# [SOLVED] Resize a layer in Photoshop CS3



## Richzep (Feb 6, 2008)

When making a montage, such as a group of people, layers are pasted in to the master image. I then resize the layer using free transform but often the image is very large and it takes several moves to make it the right size. Is there a way of resizing by typing the dimensions?


----------



## zuluclayman (Dec 16, 2005)

*Re: Resize a layer in Photoshop CS3*

If you look up at the menu bar, just below it when a tool is selected is a tool options bar - when you have the layer selected and have pressed CTRL T (or gone to the Edit menu > Free Transform) the tool options for transforming will appear - you can then either enter a specific size in pixels (far left boxes) or a percentage value (middle boxes) to resize the layer, to lock the proportions so it resizes evenly using percentage values, click the chain link button in between W: & H: (width & height)


----------



## Richzep (Feb 6, 2008)

*Re: Resize a layer in Photoshop CS3*

Thank you for your excellent reply zuluclayman, nice and easy to follow. Sorry but the boxes for entering the size in pixels on the left is in fact the x and y ie position. It seems it won't do what I require (well it is only £650) but the percentage box you have shown me will help.


----------



## DonaldG (Aug 23, 2007)

*Re: Resize a layer in Photoshop CS3*

An alternative but slightly longer way that I used some time ago when I wanted to so a montage 

Open the main image that you want to paste on to. 

Open in the image of the person/people as a separate image (not as a layer) crop etc then crop or select the portion that you want.

Make sure you can see both images (background and people)
Then use the 'Move' tool to drag the people image on to the the back ground image. That will automatically create a layer where you can quickly to the final transform to exact size you need.

I did something like 20 or so faces of friends onto a background...

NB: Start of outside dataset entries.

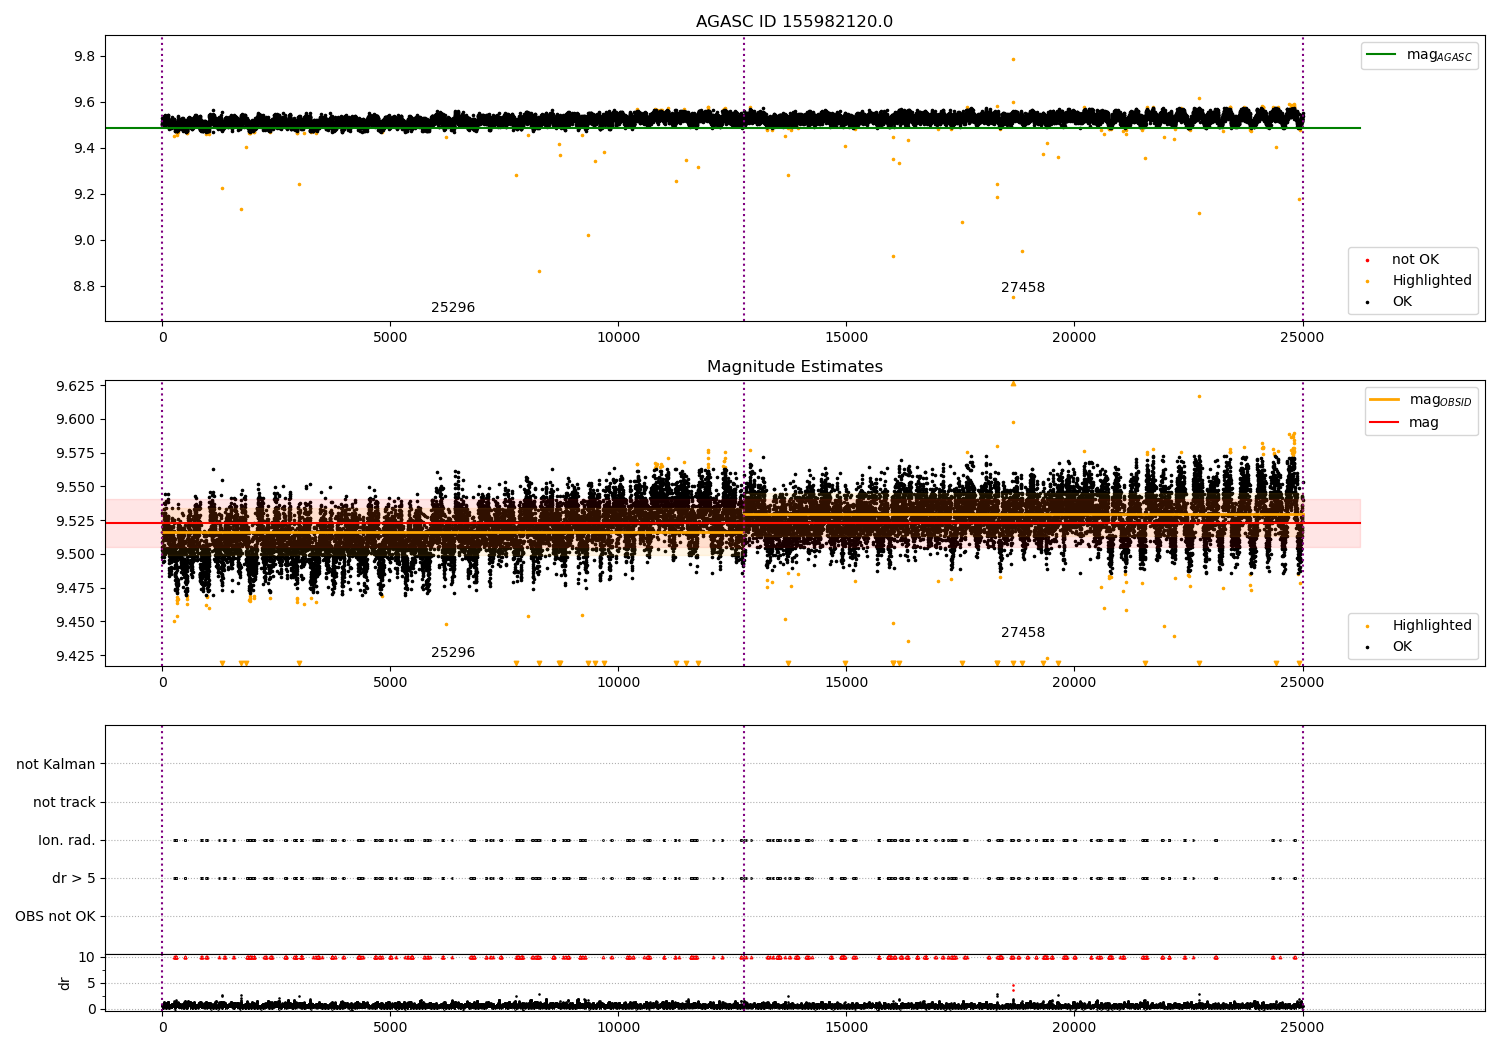The image size is (1500, 1050).
Task: Click the 'Ion. rad.' axis label
Action: pyautogui.click(x=67, y=841)
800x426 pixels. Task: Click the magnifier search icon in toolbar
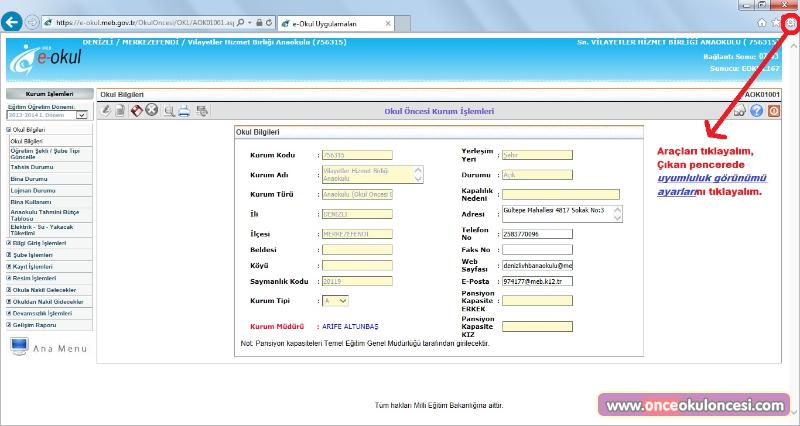point(169,111)
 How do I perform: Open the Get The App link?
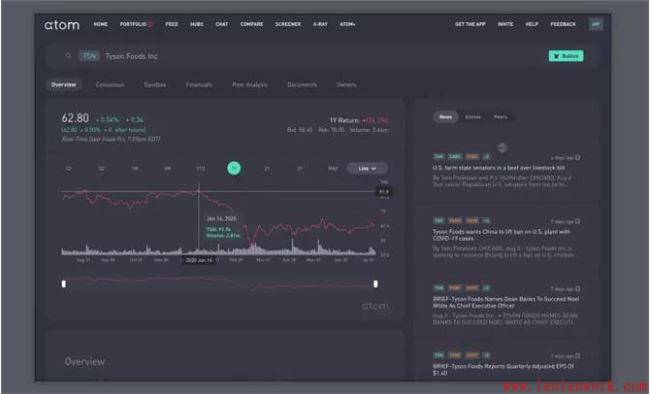[470, 24]
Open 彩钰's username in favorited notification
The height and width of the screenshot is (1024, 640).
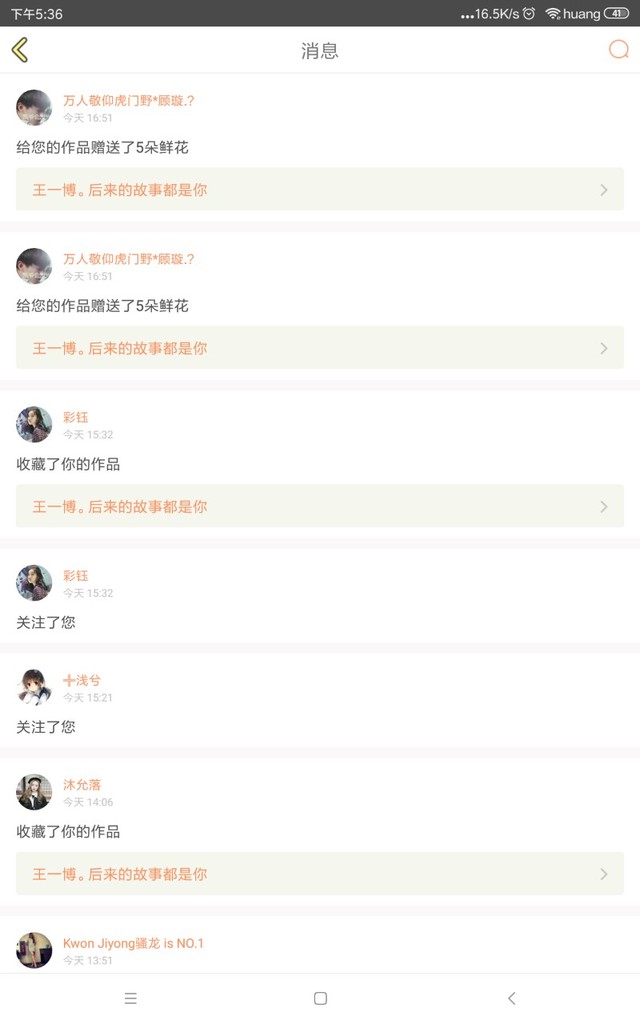point(76,417)
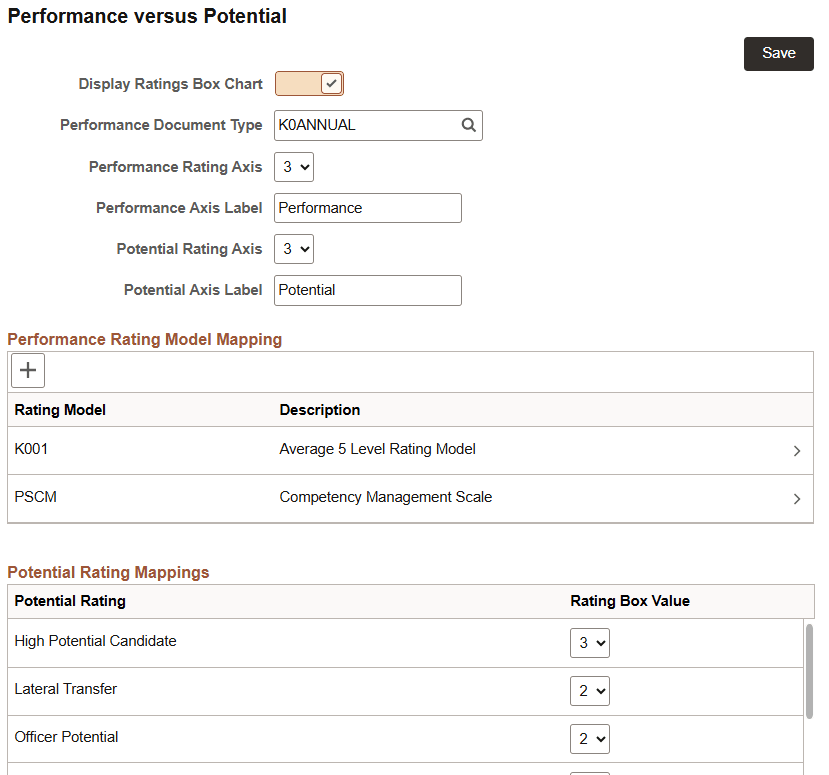Open the Performance Rating Axis dropdown
The image size is (829, 775).
[293, 166]
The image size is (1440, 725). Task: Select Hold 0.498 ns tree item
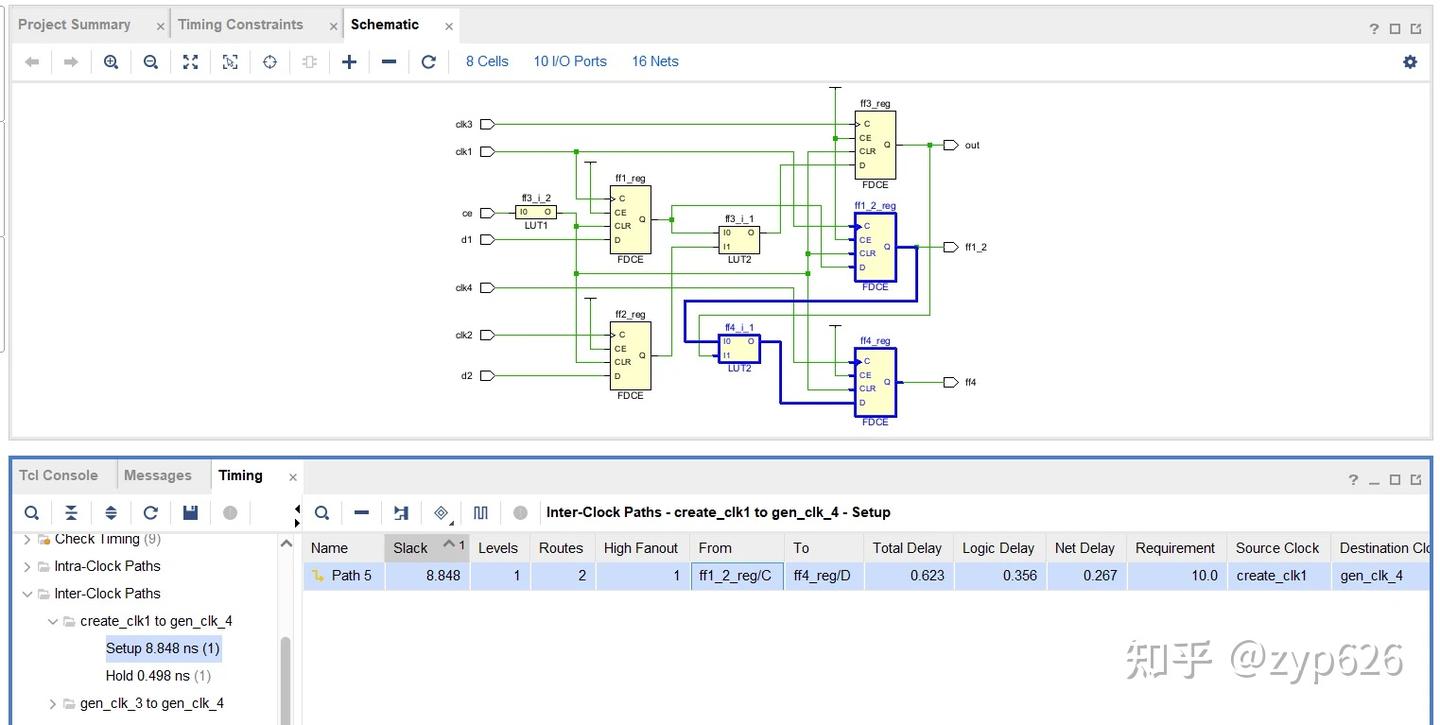pyautogui.click(x=158, y=676)
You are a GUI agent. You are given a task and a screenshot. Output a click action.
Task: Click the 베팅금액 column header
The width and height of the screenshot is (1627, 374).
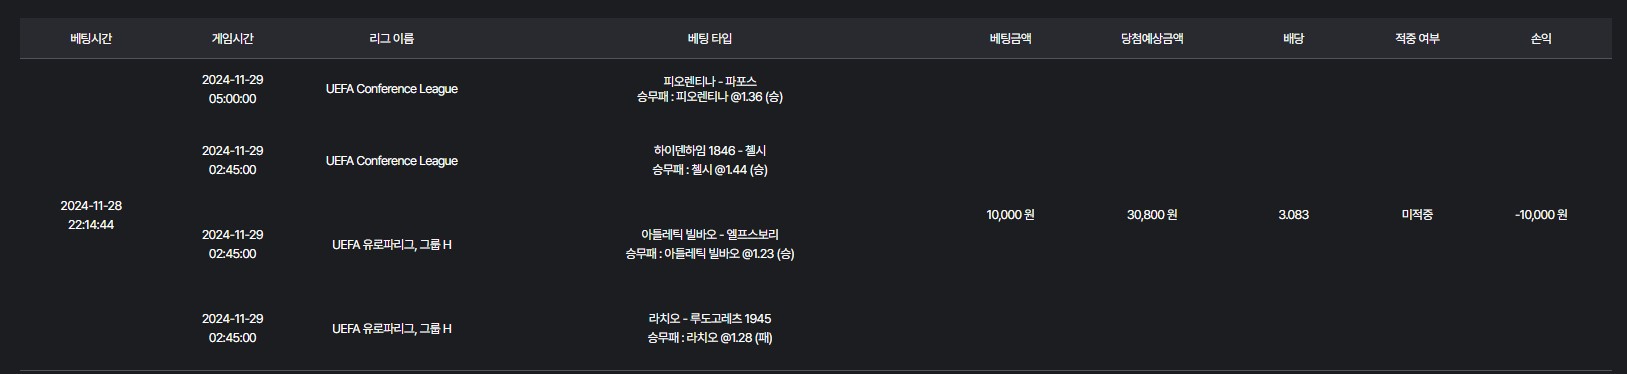(1010, 39)
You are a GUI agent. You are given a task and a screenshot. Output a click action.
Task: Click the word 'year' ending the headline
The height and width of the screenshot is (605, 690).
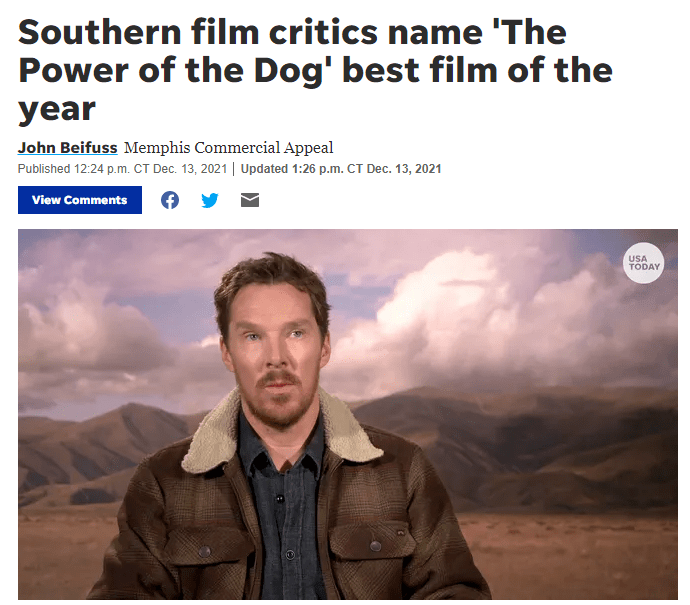pyautogui.click(x=57, y=109)
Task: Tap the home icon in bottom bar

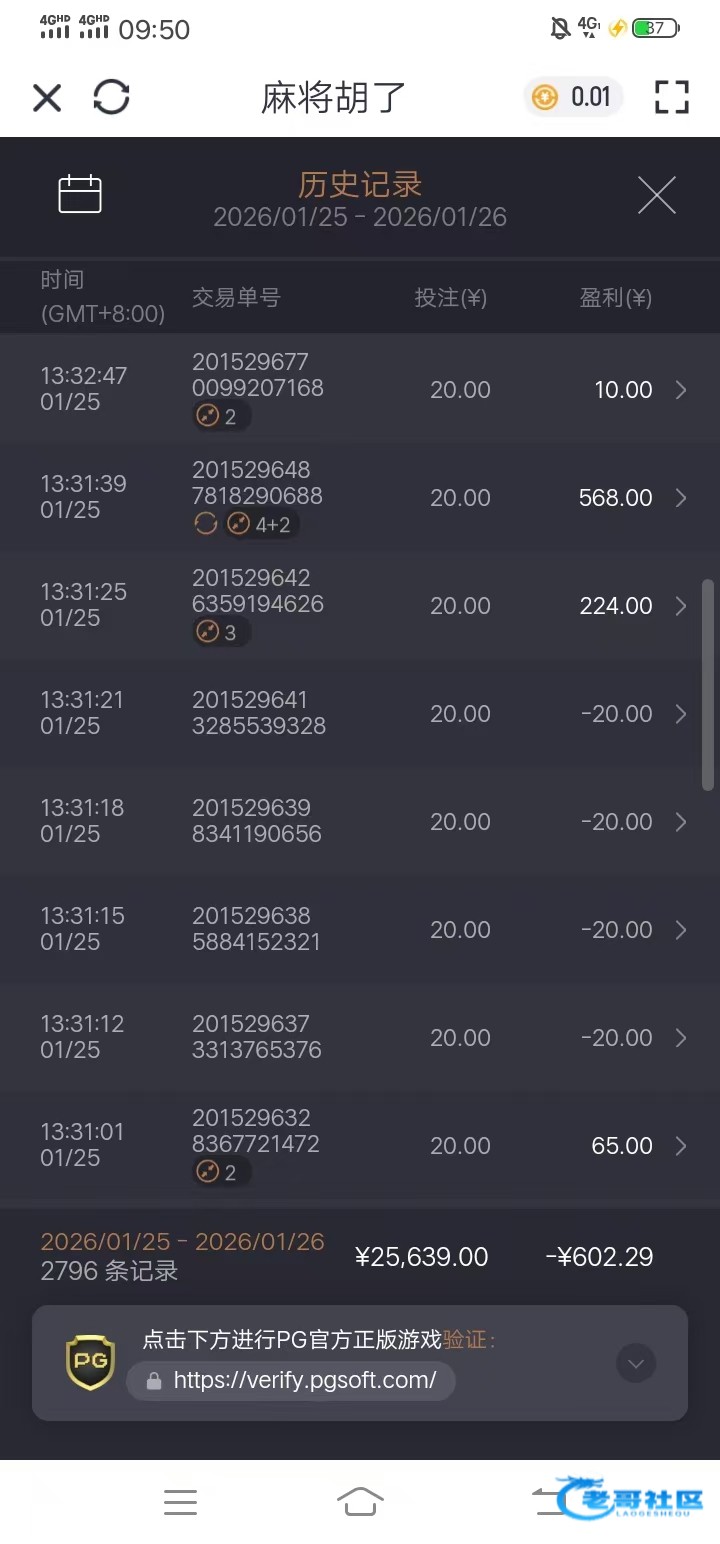Action: pyautogui.click(x=360, y=1502)

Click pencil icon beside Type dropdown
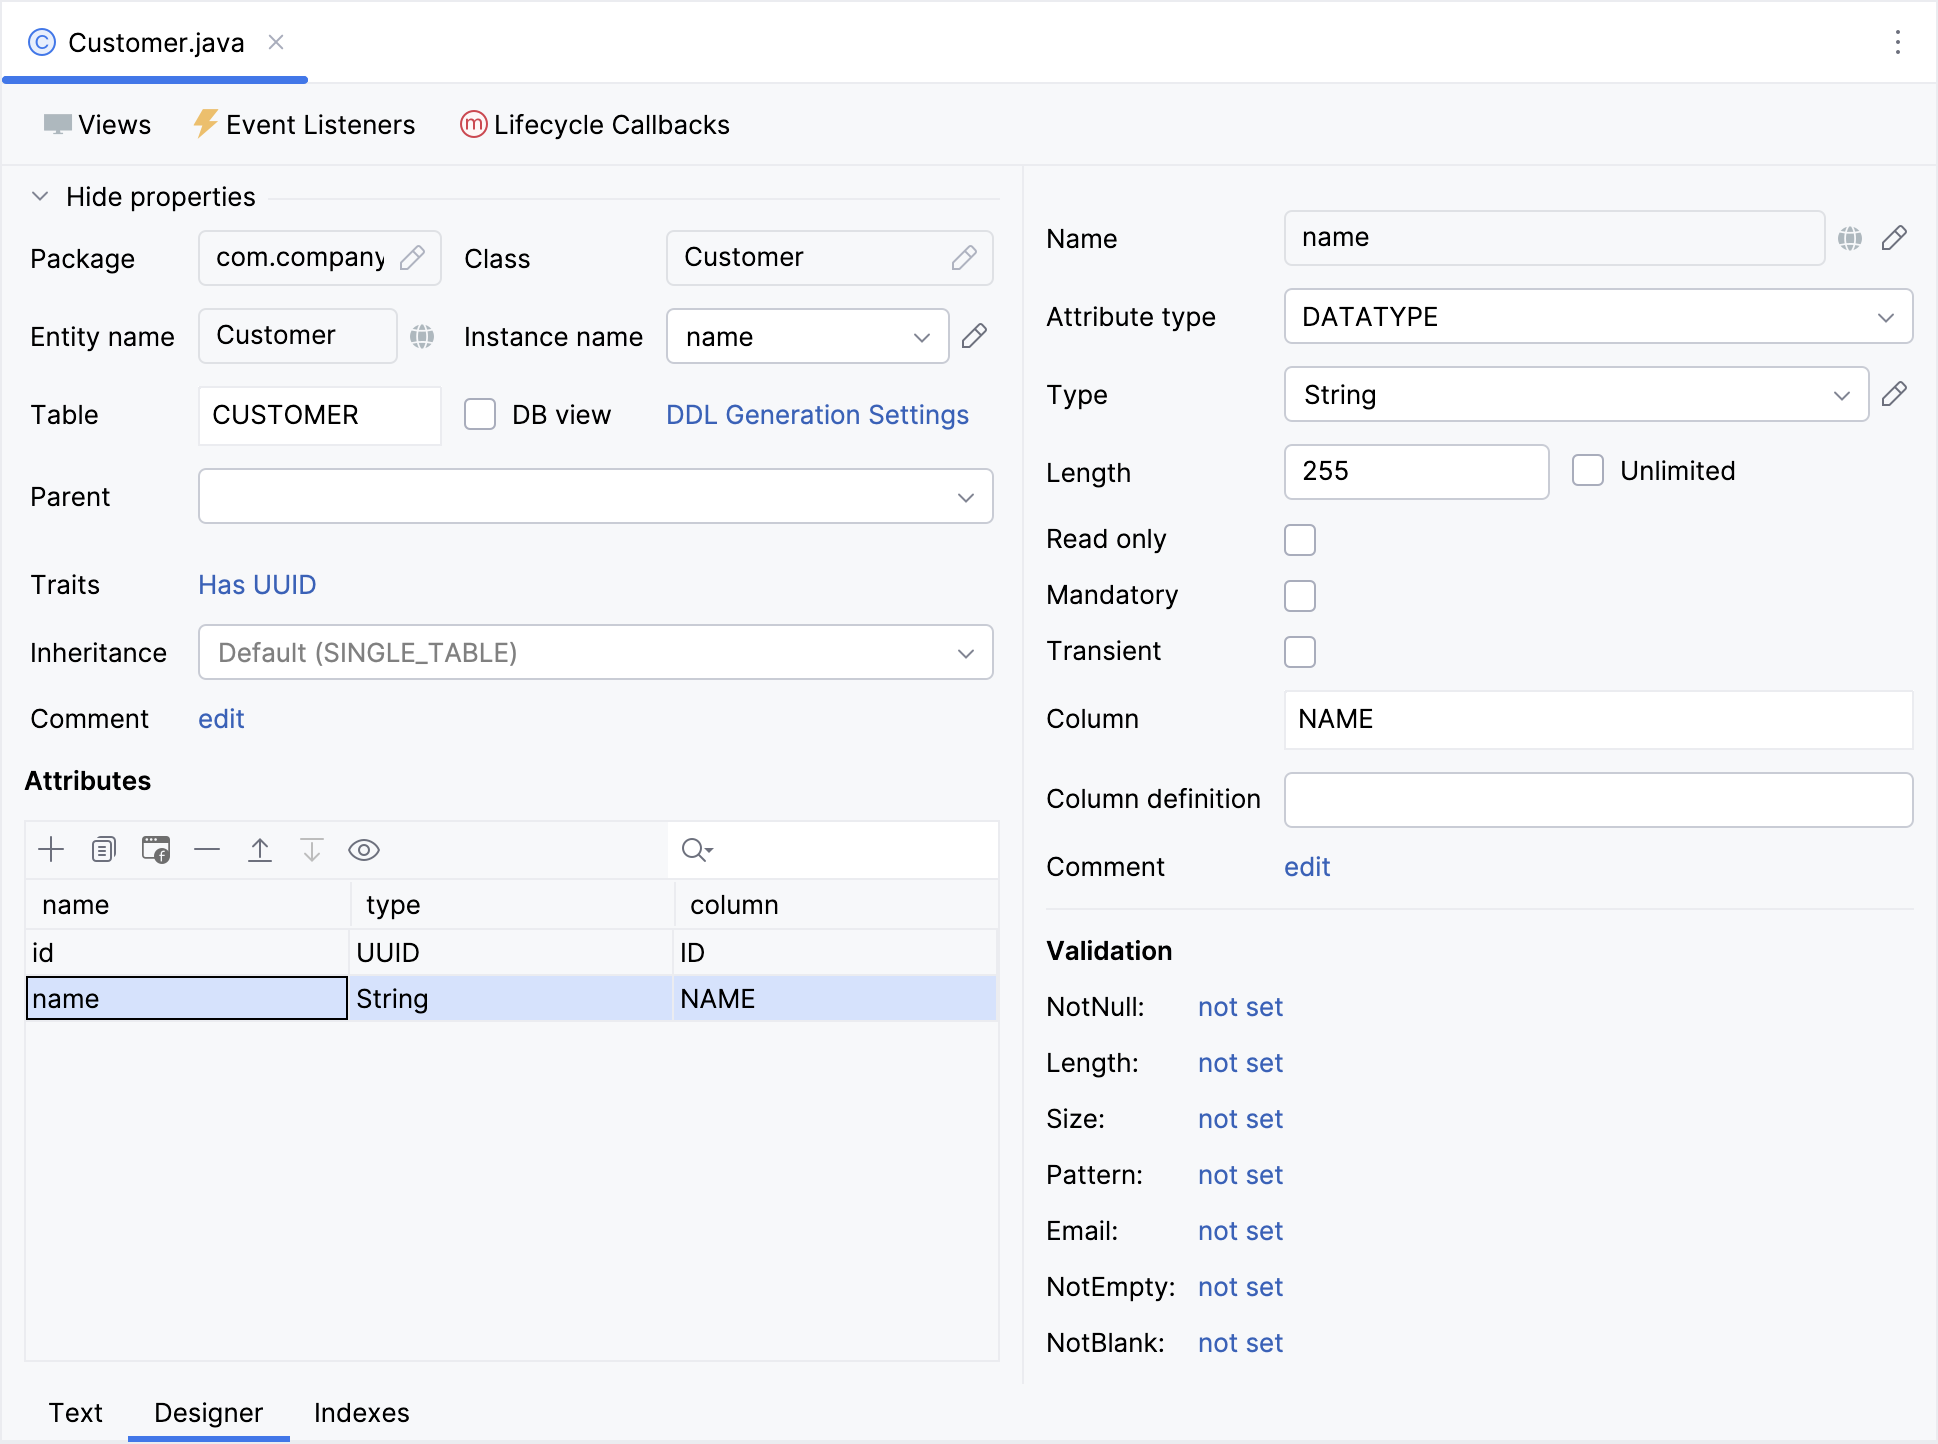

Another thought: On the person/people image, use the 'Elliptical Marquee' tool then add a goodly amount of feathering. Then drag it over to the background.


----------



## Richzep (Feb 6, 2008)

*Re: Resize a layer in Photoshop CS3*

Thanks DonaldG. You are right, this works well BUT I still can't type the size of the layer.


----------



## srk1979 (Oct 29, 2011)

*Re: Resize a layer in Photoshop CS3*

In the little boxes with W & H that are in percentage, you can clear these and type in px for pixels instead (eg 200 px for a 200 pixel size).


----------



## Richzep (Feb 6, 2008)

*Re: Resize a layer in Photoshop CS3*

Oh wow, Thank you srk1979. This is exactly what I wanted to know.


----------